Your instructions: The answer should be the exact lines from the line containing "Given: Open keyboard shortcuts icon" through the last line of the material below, with no pictures.
□ □ □ □ □ □ □
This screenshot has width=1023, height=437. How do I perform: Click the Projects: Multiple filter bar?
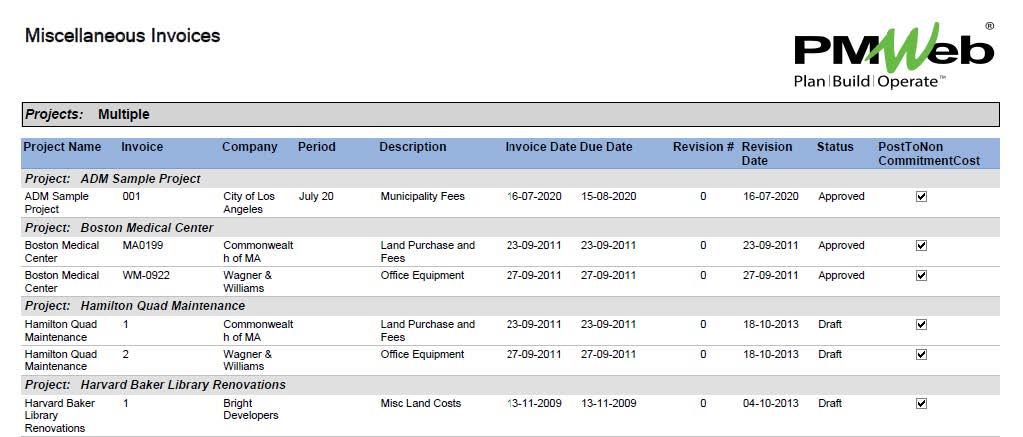pos(510,115)
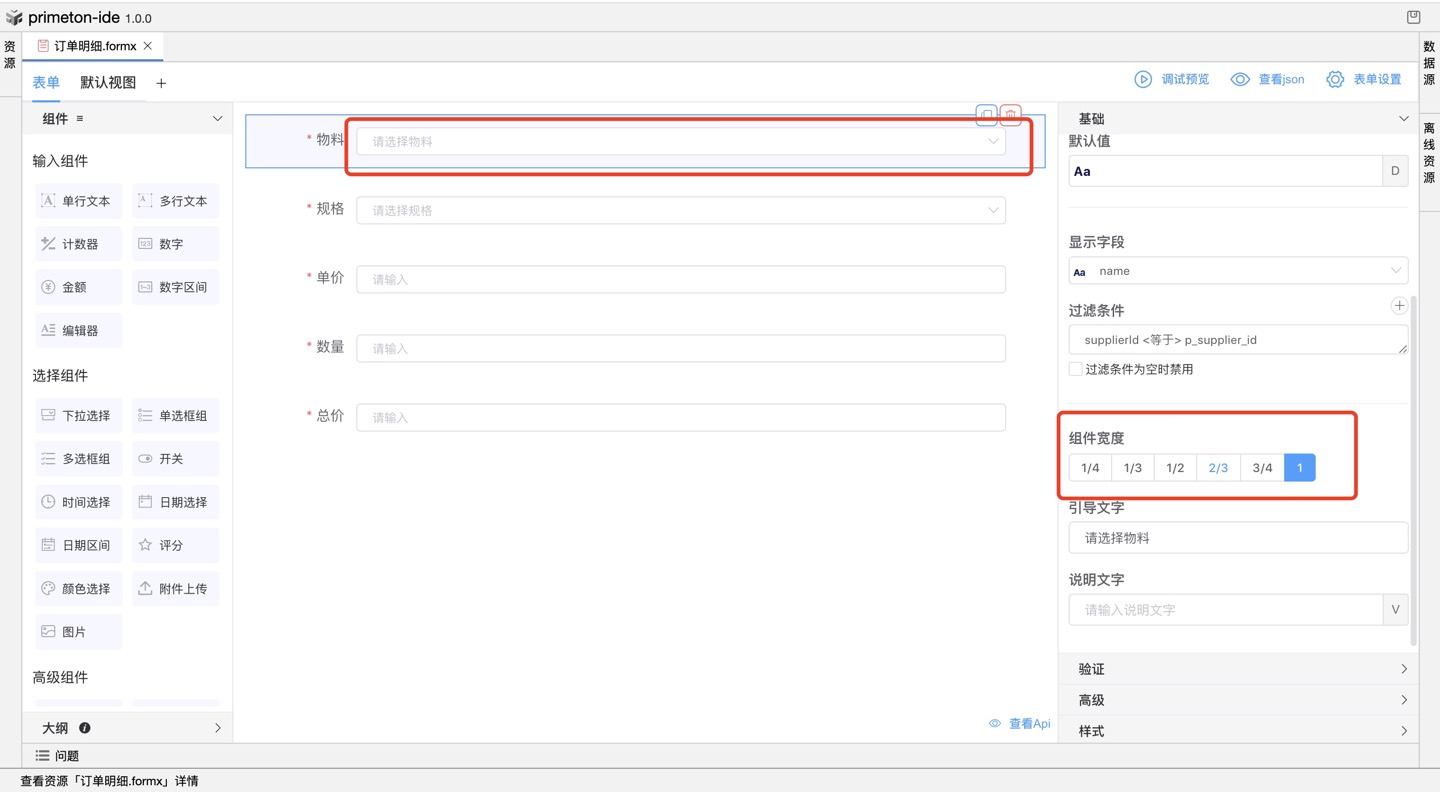
Task: Select the 附件上传 component
Action: pos(175,589)
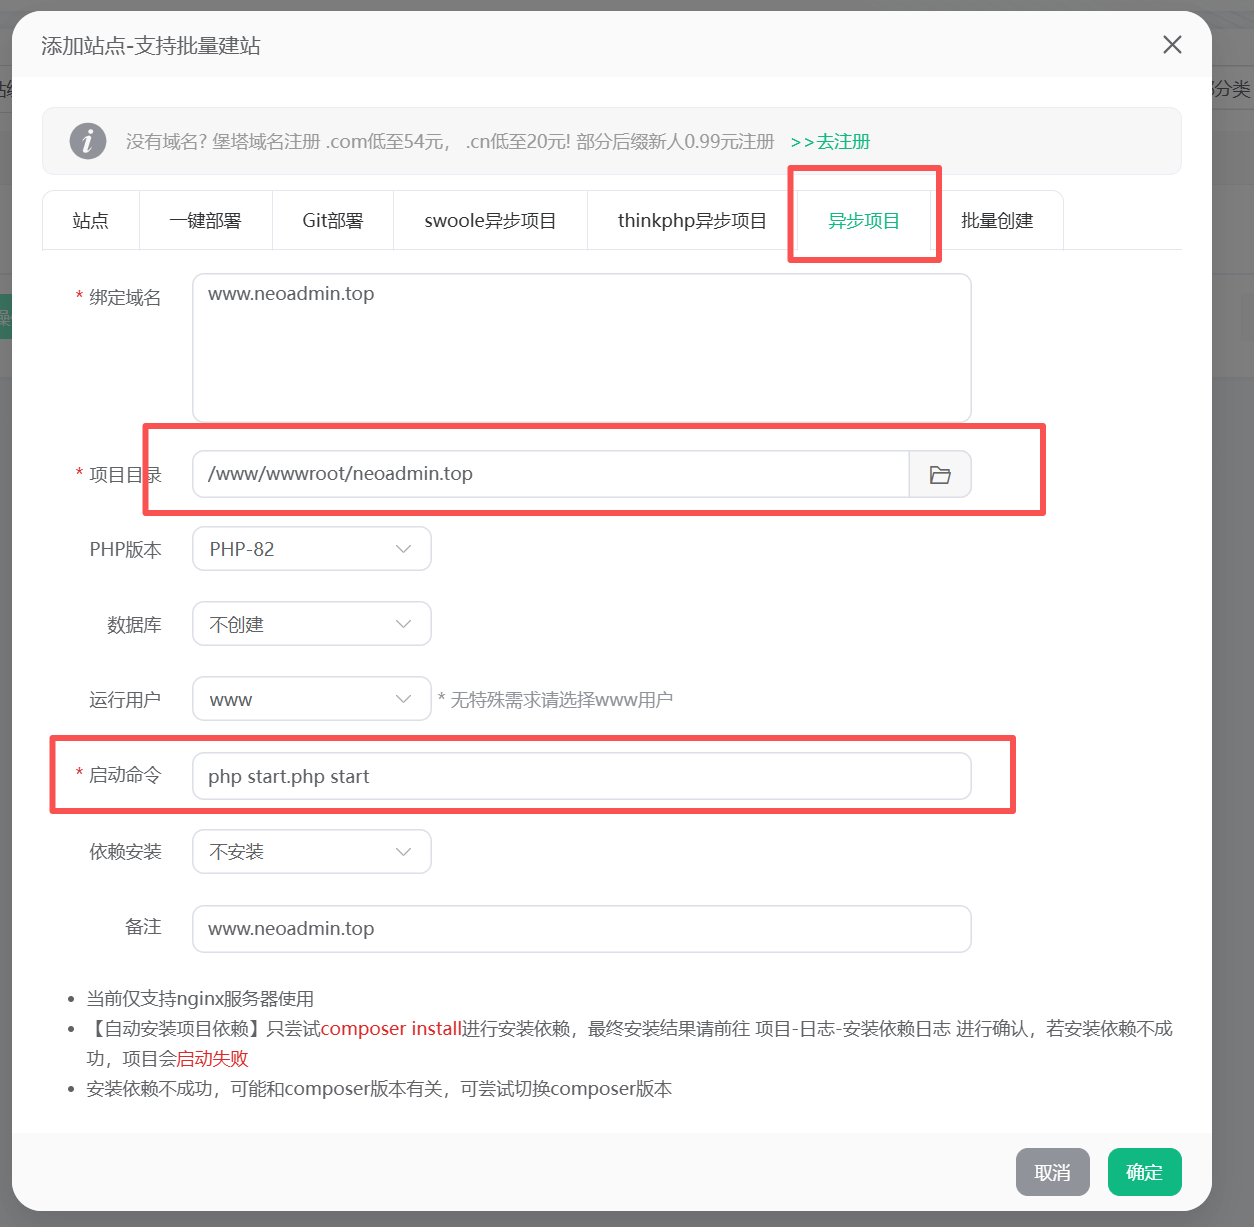Click the 启动命令 input field

coord(581,776)
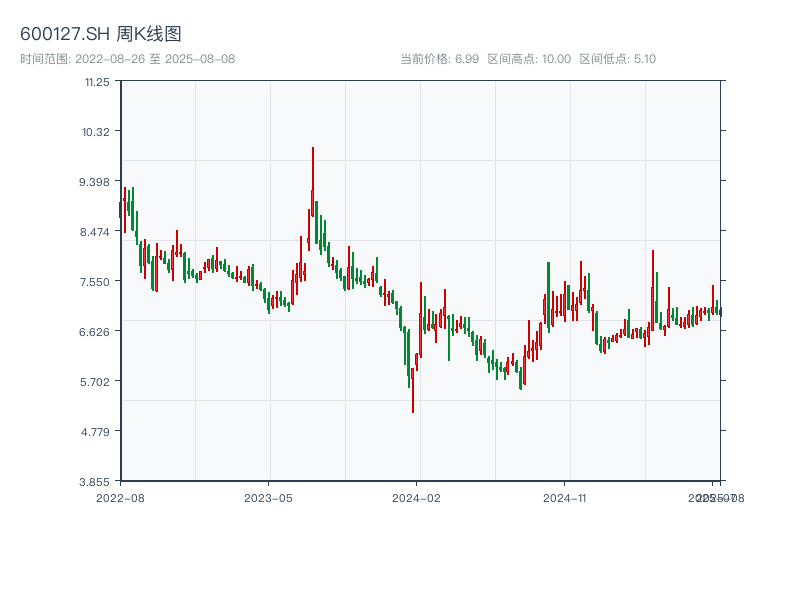Select the 2023-05 date axis label
This screenshot has height=600, width=800.
268,497
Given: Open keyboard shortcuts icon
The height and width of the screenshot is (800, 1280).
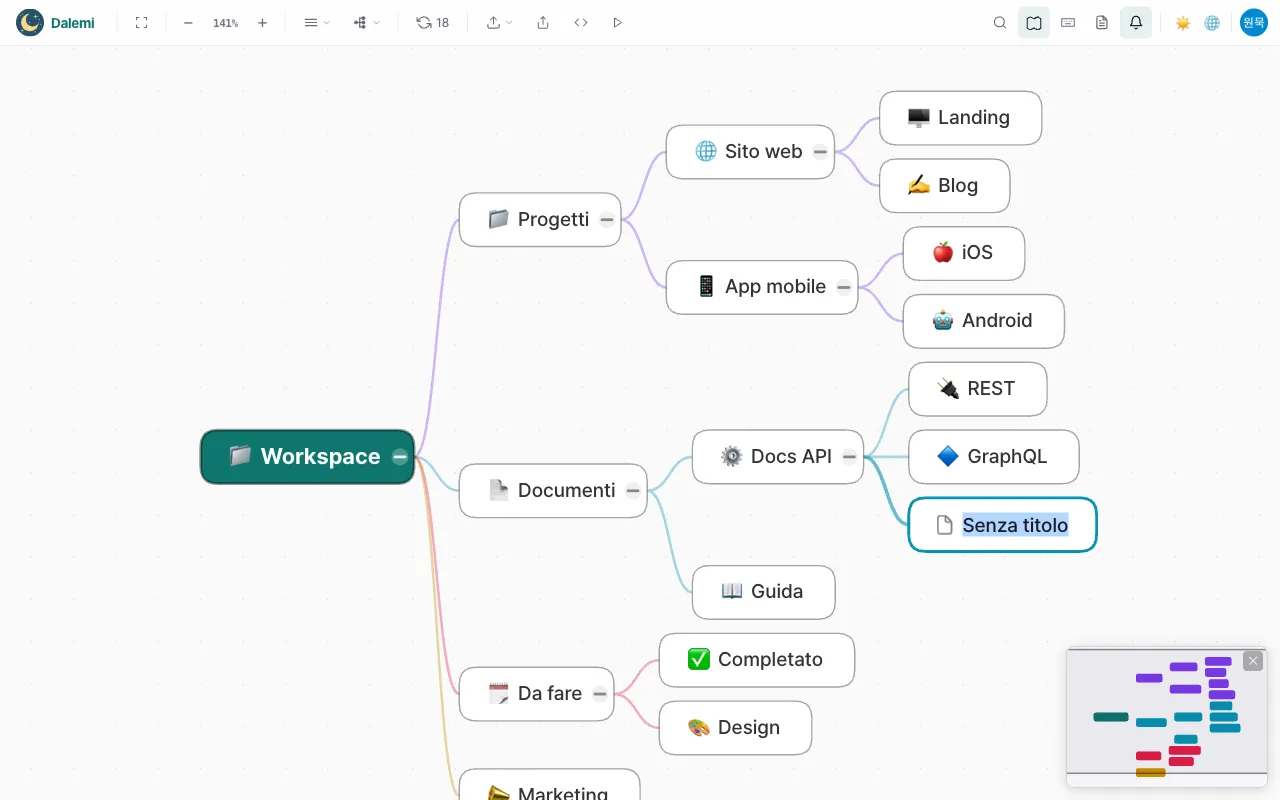Looking at the screenshot, I should pos(1068,22).
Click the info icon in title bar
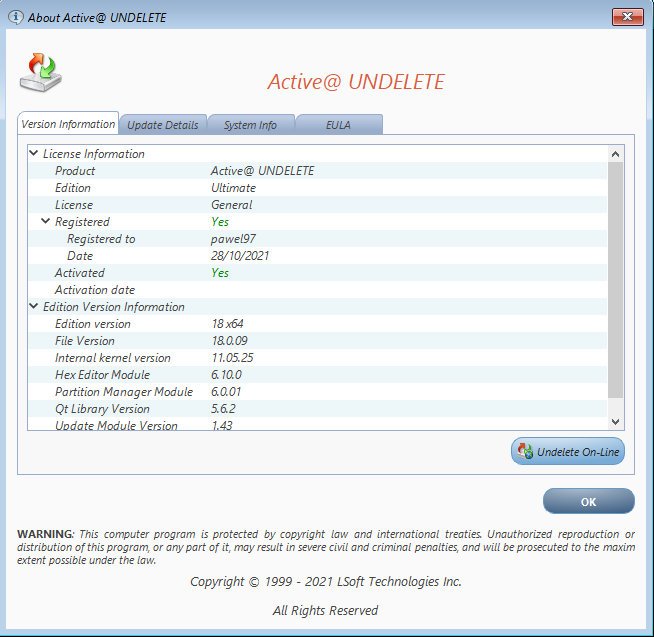The image size is (654, 637). (x=16, y=18)
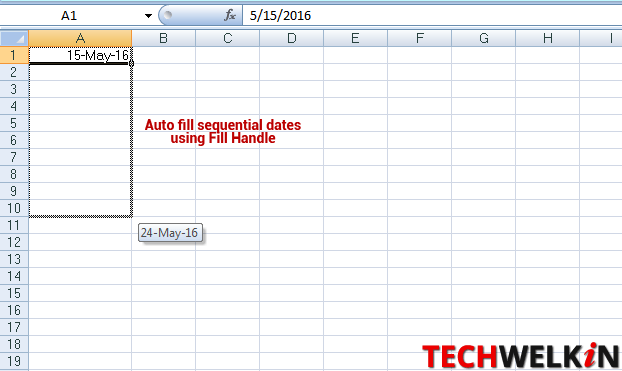Select row 1 header
Viewport: 622px width, 371px height.
pos(14,55)
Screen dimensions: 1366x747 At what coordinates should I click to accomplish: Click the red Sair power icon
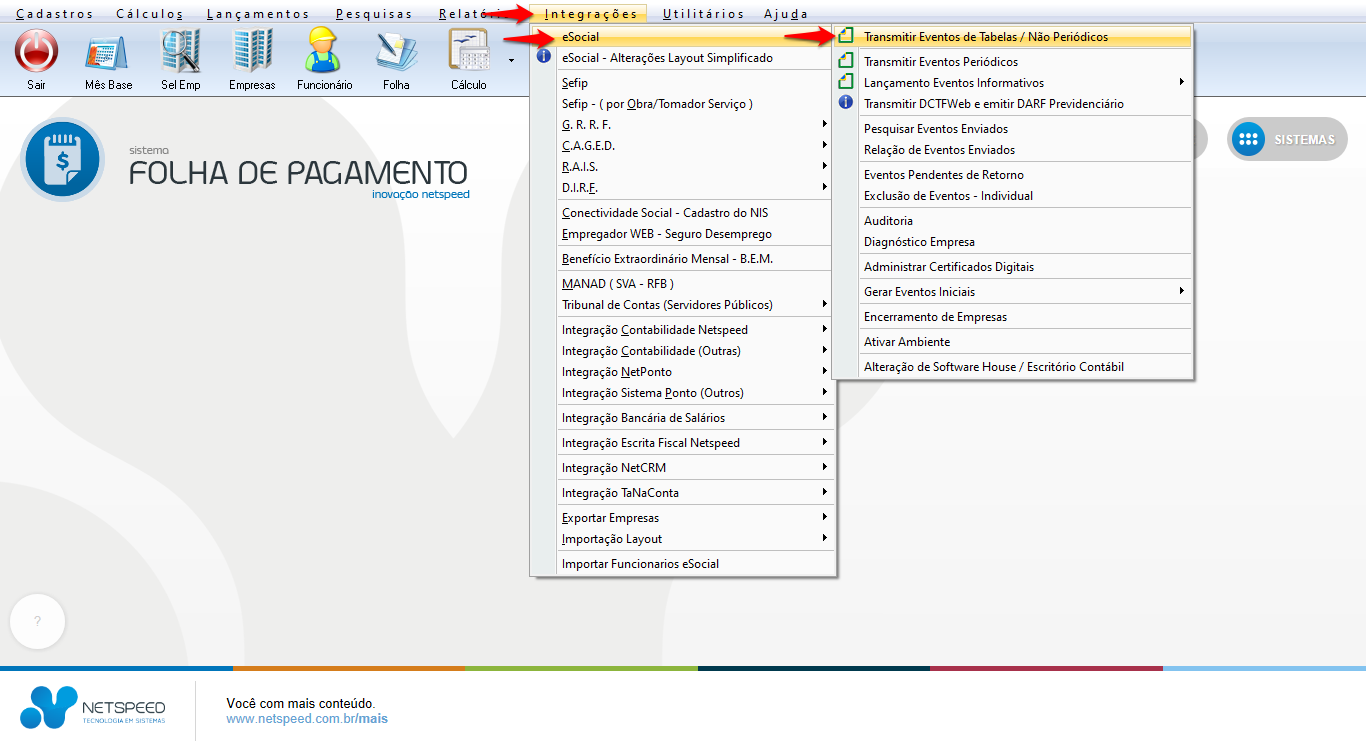click(x=36, y=51)
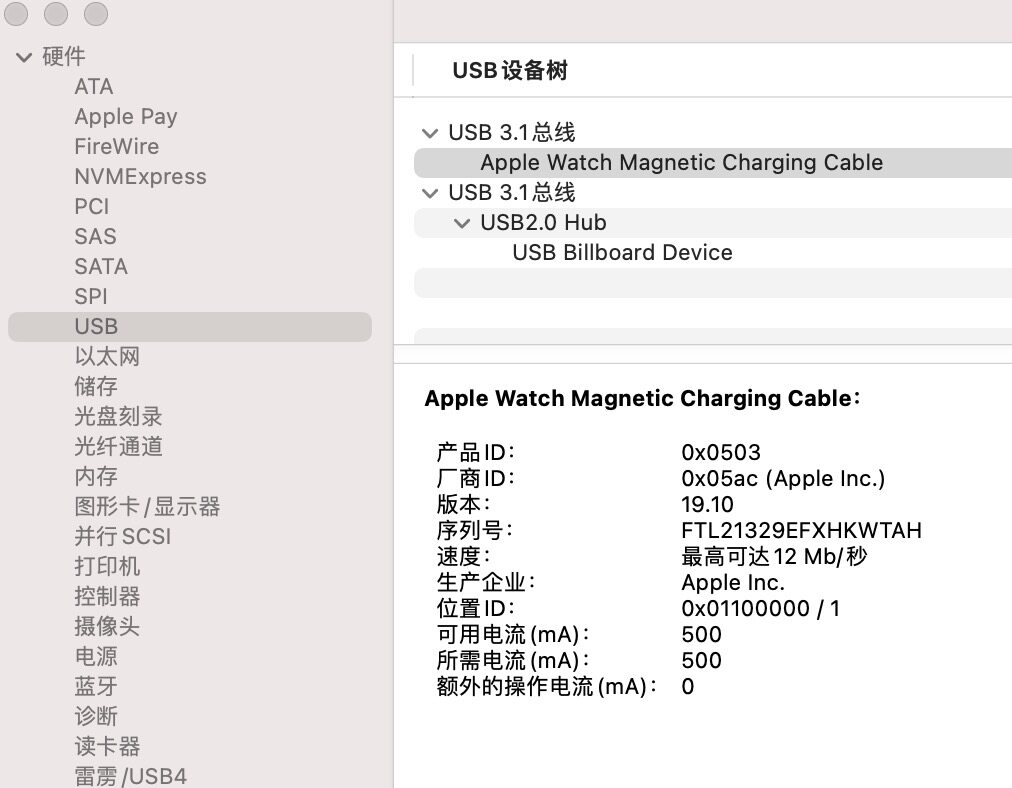Open ATA in the sidebar
1012x788 pixels.
pos(94,87)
□ □ □ □ □ □ □
Answer section:
Given: Open keyboard shortcuts icon
The height and width of the screenshot is (800, 1280).
Looking at the screenshot, I should pos(1068,22).
Click the info icon in title bar
The image size is (654, 637). (x=16, y=18)
Select row 1 header
Viewport: 622px width, 371px height.
pos(14,55)
Screen dimensions: 1366x747 At what coordinates should I click to accomplish: Click the red Sair power icon
click(x=36, y=51)
Open ATA in the sidebar
1012x788 pixels.
pos(94,87)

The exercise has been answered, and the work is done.